■ Set exercise: Identify each line of the material below that contains the string "width", matching case exactly, and copy those lines.

### Dataset content

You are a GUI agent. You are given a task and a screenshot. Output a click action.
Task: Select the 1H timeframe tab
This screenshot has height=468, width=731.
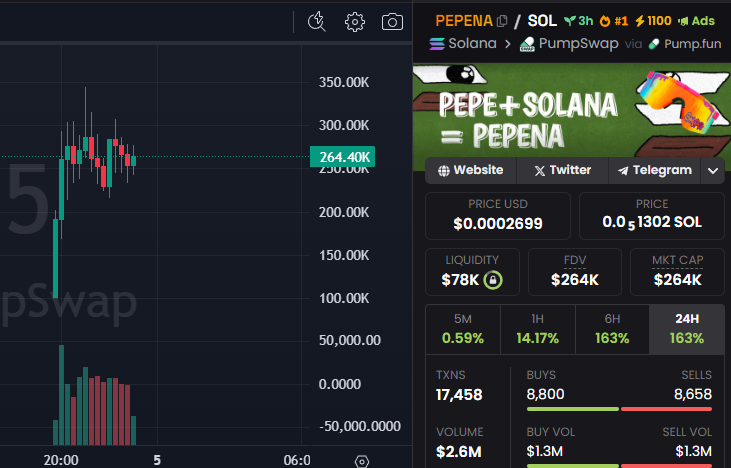coord(538,329)
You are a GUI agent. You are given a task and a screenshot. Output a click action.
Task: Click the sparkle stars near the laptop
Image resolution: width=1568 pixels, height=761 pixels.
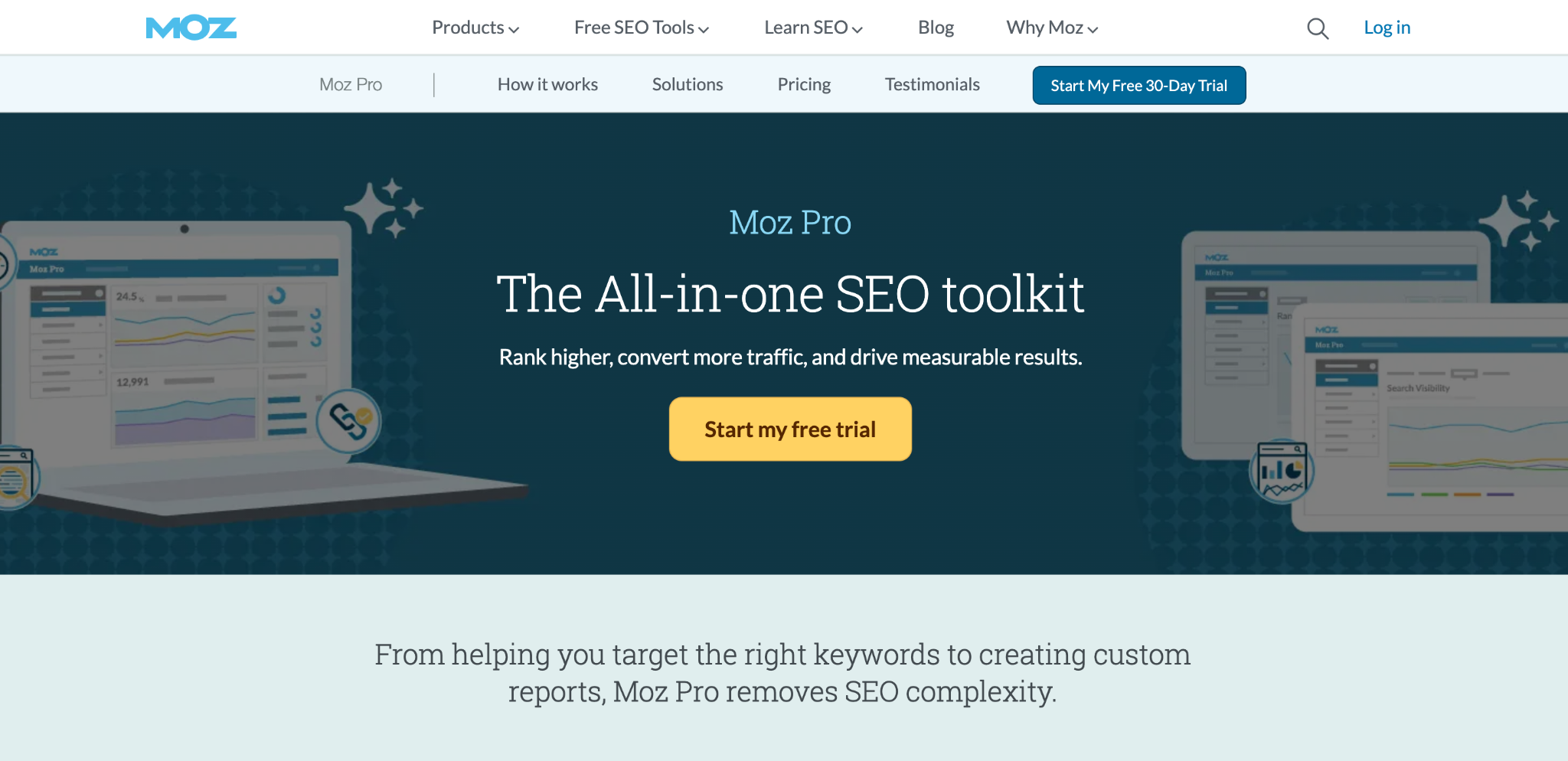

######

■ Solution to the exercise:
This screenshot has height=468, width=731.
Image resolution: width=1568 pixels, height=761 pixels.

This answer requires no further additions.